8.2 The Tribunal considered the applicant had exaggerated the degree of harm posed to him by his family members. The Tribunal found that the evidence indicated that either his family did not continue to make genuine attempts to locate and harm him or that it was not possible for them to do so and further, that he faced no real risk of harm from his family over the period he remained in the same city as his family (at [23]).
8.3 The applicant’s willingness to return to Bangladesh in 2008-2009 was inconsistent with the existence of a real and genuine risk of significant harm and was a further indication that he had exaggerated the risk of harm he faced (at [24]).
8.4 The Tribunal found that had the applicant genuinely held fears for his safety, he would not have been willing to return to Bangladesh in 2008-2009 (at [24]).
8.5 The applicant’s failure to make inquiries as to seeking protection during his numerous trips outside Bangladesh over the period between his return from Japan and his departure for Australia was inconsistent with the existence of a real and genuinely held risk to his safety (at [25]).
8.6 The applicant’s delay in applying for protection in Australia for a period of three years after the cancellation of his Subclass 457 visa was inconsistent with holding a genuine fear for his life or safety in Bangladesh (at [26]).
[9] Having found that the applicant had exaggerated the degree of harm he faced in Bangladesh and that the evidence demonstrated that he was not at risk of serious harm over the period that he remained in Bangladesh after he claimed to have been first threatened, the Tribunal found that the applicant would not face a real risk of significant harm if he returned to Bangladesh (at [27]).”
Application Before the Court
As I said earlier, the grounds of the application to the Court were prepared by the applicant’s lawyer, who was also the migration agent who assisted him before the Tribunal. The grounds are in the following terms:
“1. The Refugee Review Tribunal has failed to provide reasons for its decision pursuant to section 36(2)(aa) of the Migration Act.
Particulars
In dealing with the Applicant's claims under section 36(2)(aa) of the Migration Act 1958 (Cth), the RRT explicitly failed to provide separate reasons to its consideration under section 36(2)(a) of the Act.
2. The RRT has failed to apply the correct test pursuant to Section 36(2)(aa) of the Migration Act 1958
Particulars
In dealing with the Applicant's claims under section 36(2)(aa) of the Migration Act 1958 (Cth), the Refugee Review Tribunal explicitly failed to disaggregate the statutory formulae under section 36(2)(a) and 36(2)(aa) of the Act.
3. The Refugee Review Tribunal denied the Applicant's procedural fairness.”

◆ **Listed entries**
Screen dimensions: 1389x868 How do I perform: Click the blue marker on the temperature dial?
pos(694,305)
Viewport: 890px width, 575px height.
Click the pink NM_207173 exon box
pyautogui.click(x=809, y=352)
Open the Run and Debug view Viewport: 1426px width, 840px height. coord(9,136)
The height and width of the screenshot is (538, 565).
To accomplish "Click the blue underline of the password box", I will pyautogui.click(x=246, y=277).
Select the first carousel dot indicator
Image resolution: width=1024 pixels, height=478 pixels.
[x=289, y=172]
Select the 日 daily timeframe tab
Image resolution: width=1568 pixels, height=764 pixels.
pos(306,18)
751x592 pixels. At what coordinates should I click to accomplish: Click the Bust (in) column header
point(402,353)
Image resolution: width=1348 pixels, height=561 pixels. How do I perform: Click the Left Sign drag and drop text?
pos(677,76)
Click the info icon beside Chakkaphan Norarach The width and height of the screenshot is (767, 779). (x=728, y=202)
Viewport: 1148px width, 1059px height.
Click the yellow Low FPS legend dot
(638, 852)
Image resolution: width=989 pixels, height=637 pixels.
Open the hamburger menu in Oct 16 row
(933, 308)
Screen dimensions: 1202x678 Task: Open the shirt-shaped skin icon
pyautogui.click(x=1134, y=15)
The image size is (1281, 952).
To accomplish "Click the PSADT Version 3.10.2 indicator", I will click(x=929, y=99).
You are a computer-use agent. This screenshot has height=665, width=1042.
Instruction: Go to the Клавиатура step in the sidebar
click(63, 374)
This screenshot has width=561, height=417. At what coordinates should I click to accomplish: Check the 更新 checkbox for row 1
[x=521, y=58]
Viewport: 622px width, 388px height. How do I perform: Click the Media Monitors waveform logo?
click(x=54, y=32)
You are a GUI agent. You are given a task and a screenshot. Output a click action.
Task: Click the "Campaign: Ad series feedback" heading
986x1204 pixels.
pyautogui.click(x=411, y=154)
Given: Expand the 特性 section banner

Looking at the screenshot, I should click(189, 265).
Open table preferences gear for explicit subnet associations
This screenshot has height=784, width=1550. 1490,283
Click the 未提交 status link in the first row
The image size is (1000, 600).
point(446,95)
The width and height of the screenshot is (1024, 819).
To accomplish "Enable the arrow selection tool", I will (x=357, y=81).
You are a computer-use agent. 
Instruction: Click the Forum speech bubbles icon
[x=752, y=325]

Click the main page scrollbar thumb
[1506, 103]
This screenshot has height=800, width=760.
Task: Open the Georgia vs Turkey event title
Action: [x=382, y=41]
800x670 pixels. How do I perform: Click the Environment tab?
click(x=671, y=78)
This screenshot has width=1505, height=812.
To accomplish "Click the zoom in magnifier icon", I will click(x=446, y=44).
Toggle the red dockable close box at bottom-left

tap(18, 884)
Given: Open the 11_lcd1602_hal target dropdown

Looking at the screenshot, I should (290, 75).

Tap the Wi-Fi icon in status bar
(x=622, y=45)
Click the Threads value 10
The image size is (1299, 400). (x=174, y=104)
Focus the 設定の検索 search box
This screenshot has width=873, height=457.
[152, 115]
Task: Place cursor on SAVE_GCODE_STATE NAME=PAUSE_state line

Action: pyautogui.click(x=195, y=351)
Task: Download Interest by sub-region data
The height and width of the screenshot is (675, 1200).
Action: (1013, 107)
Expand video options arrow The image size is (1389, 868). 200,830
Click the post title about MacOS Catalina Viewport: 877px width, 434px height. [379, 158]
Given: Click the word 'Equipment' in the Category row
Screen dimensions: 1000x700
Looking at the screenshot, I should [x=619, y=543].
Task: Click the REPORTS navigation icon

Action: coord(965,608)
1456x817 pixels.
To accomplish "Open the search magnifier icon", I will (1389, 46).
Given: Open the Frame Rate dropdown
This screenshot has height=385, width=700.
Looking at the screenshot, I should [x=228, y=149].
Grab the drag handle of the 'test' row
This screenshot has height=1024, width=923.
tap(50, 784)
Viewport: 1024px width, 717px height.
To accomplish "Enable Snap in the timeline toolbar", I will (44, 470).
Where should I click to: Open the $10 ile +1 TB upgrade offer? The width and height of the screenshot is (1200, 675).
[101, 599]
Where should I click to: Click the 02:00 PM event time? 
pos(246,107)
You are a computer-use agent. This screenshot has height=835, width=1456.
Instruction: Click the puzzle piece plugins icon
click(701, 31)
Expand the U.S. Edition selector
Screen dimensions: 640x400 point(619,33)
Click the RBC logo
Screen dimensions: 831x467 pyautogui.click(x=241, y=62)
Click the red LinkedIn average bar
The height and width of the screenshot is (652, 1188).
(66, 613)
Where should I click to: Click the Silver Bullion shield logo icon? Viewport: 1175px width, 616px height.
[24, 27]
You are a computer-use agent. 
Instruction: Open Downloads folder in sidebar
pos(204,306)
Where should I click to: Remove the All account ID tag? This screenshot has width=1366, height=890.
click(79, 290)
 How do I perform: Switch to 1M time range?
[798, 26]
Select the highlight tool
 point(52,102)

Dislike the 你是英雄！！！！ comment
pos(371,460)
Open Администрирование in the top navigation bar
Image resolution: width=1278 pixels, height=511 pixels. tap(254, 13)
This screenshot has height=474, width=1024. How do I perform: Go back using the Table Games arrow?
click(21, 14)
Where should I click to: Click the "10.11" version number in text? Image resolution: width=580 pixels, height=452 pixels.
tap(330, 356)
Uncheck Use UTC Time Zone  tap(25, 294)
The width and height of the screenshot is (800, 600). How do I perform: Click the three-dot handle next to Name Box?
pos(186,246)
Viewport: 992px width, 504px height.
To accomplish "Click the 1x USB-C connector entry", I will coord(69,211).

◆ **Required work**
A: In the passage on the Tribunal's findings, why did the applicant's willingness to return to Bangladesh in 2008-2009 count against his claim? Answer in one to three sentences.
B: According to the passage on the Tribunal's findings, how long did the applicant wait to apply for protection in Australia after his Subclass 457 visa was cancelled?
C: Extend the passage on the Tribunal's findings and the grounds of the court application, picking up right after its final sentence.

◆ **The replies**
A: The Tribunal found that his willingness to return was inconsistent with a real and genuine risk of significant harm. It reasoned that if he had genuinely feared for his safety, he would not have been willing to go back. It therefore treated his return as a further sign that he had exaggerated the risk of harm.

B: Three years.

C:
The applicant’s lawyer withdrew from his representation of the applicant in these proceedings in February 2016. The applicant therefore appeared before the Court in person. He was assisted by an interpreter in the Bengali language.
When given the opportunity to make submissions to the Court today, the applicant made reference to his claims to protection as had been put before the Minister’s delegate and then the Tribunal. I explained to the applicant that, even if I were to accept everything that he had said to the Tribunal, I could not intervene to assist him unless there was some legal error evident in the Tribunal’s decision record. The applicant explained that he was unable to address the grounds of the application that had been put before the Court by his lawyer. In an attempt to give the applicant the opportunity to at least address the grounds, I asked the interpreter to translate each of the grounds for the applicant. I proceeded on the assumption that the solicitor who drafted the grounds would have acted on instructions from the applicant. The translation of each ground was done to see if this would refresh the applicant’s memory. However, the applicant said that he had nothing to say in respect of each of the grounds.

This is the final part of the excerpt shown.